Spelks. Have I ever told you how much I love this group? It is my favourite poetry group in the world ever: a closed group of six friends who meet every month to write and share poetry. We meet in each other’s houses and it always involves food and drink. This week we met at Rod’s house and took along the poems from the photographic exhibition. Oh my, there were some good poems. I loved Rod’s poems inspired by the Orange marchers in Glasgow; and Hilary had written some good stuff in her new concise style, repetition and tight forms. But they were all fantastic. Unfortunately Polly, who set the task, couldn’t be there this month, she was at a wedding in Edinburgh, but she had sent her poems electronically, so she was definitely there in spirit. We had a lovely afternoon, as we always do. I took my corona and received some good feedback. The first two sonnets, the ones I’d worked on most, were considered the best. The third and fourth, mostly in the daughter’s voice, were less successful, which is what I had been thinking as well. I really need to rethink the daughter in this set of poems. But they liked the form of the corona and the way I had a surreptitious rhyme scheme going on. So, I’ll write it into my timetable and work on it some more. It’s like a puzzle that needs solving: it will get done; I’ll have a full draft of seven sonnets to send to Jean Sprackland by the end of April.

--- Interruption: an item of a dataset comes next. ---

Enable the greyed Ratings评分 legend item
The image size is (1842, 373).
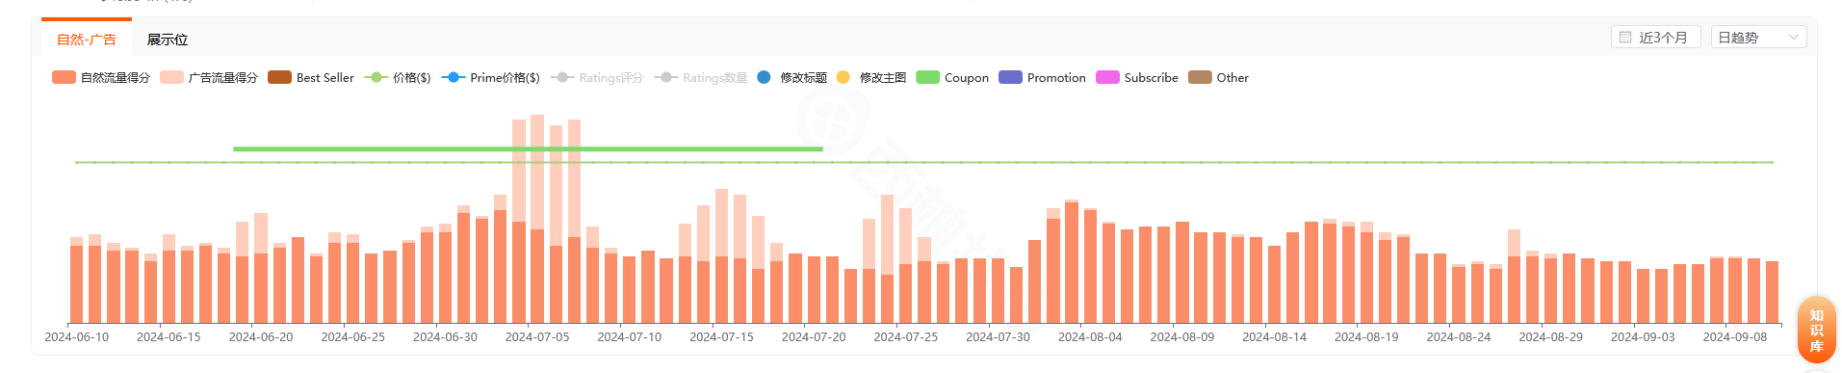click(x=597, y=78)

Saturday was very productive. The sonnet section of the critical piece is almost done and I’m pleased with it so far. I also put my ‘leopard’ poem from Stanza onto my MacBook; and I wrote a poem for NaPoWriMo, the ‘write a poem a day for National Poetry Month’; it was from a prompt from Carrie Etter involving something you collect. I wrote about my collection of teddy bears, which was vastly depleted when I donated most of them to a charity toy collection a couple of Christmases ago. I kept a few of my favourites though, including the pink and white soft toy dog my daughter had as a baby, which I ‘bought’ with two books of Greenshield Stamps. Remember them?

As this week seems to have been a lot about Amie, I’m including a poem I wrote when she was first diagnosed with the melanoma. It refers to her childhood nightmares and how a mother can sort some things quite easily, but some other things are just too big to deal with.

 

a zebra can’t hide

I saw it in your face today, the threat

in the shadows, your worst nightmare,

like the zebras, rabbits, alligators

that populated your childhood dreams,

came with drums into your dark, beat

toxic rhythms in your sleep. I used

to chase them out so you’d sleep again,

I could do that then. Braver than me now,

you googled nodular melanoma and faced

the M word: malignant is the grown-up

nightmare with the toxic drum. I can’t chase

this one away. I’ll not to lie to you, you said.

I’m scared. As if I couldn’t see it in your face.

As if a zebra can hide in a whitewashed room.